## Aim of the task
The answer must consist solely of the line containing "Open the Parts menu" and every line after it in the records below, through the last, each reproduced exactly.

--- Provided data Enclosed Below ---

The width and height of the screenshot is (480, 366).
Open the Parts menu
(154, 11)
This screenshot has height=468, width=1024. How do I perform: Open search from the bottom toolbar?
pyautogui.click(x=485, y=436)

--- End of Enclosed Provided data ---

## Solution for this exercise
Open the Parts menu
(154, 11)
This screenshot has height=468, width=1024. How do I perform: Open search from the bottom toolbar?
pyautogui.click(x=485, y=436)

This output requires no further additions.